When it comes to Wellbeing, do you feel that you’re not sure what the right thing to say or do is? Are you worried as a teacher, parent, carer or friend that if you ask the wrong thing or difficult questions you may make things worse? This is why so many pretend or stay clear of addressing and supporting those issues in our schools, classes, playgrounds, homes, communities as well as with each other.
Wellbeing is complex. Wellbeing is unique to everyone. Wellbeing begins with an individual ‘knowing themselves’, their strengths, weaknesses and the way their unique magical ingredients makes them who and what they are as a human being. If we were all the same the world would be full or robotic human beings, and that would be a very sad world indeed.

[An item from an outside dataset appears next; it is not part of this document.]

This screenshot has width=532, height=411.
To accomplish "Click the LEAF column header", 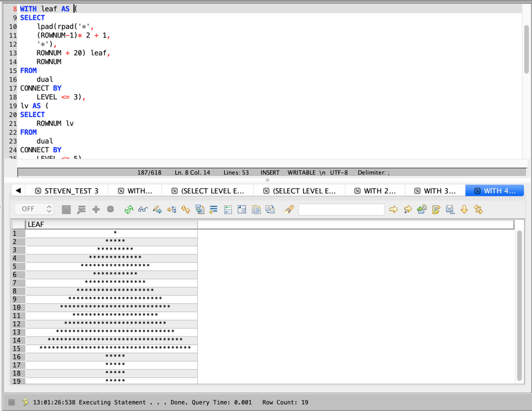I will pos(112,224).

When thinking about Wellbeing in your school consider the following:
- Make sure the leadership and management in your school supports and drives every effort to promote emotional, physical and mental health.
- The curriculum, teaching and learning promotes and teaches resilience through social and emotional support.

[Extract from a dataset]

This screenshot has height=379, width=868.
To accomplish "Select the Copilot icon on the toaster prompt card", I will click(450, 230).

- Give the children and young people a voice. Allow them to be decision makers in the process of addressing Wellbeing in and around the school.
- Prioritise staff development in the area of Wellbeing so that they can address their own needs as well as the needs of the learners. If your staff are not well, then teaching and learning will suffer.
- Have clear systems for identification, monitoring and impact of any interventions you put in place.
- Working with, and including parents is crucial. Create ‘Parent Wellbeing Networks’ and run session with them too. Ask them what they are concerned about. Tap into their expertise also.
- Make sure your targeted support and appropriate referrals to a School Counselor or Wellbeing Officer are clear for all staff.
- Take time to consider and implement an ethos, culture and school environment that embraces Wellbeing which promotes respect and values diversity. A school that lives and breathes personal Wellbeing and the wellbeing of others is an outstanding school in its own right.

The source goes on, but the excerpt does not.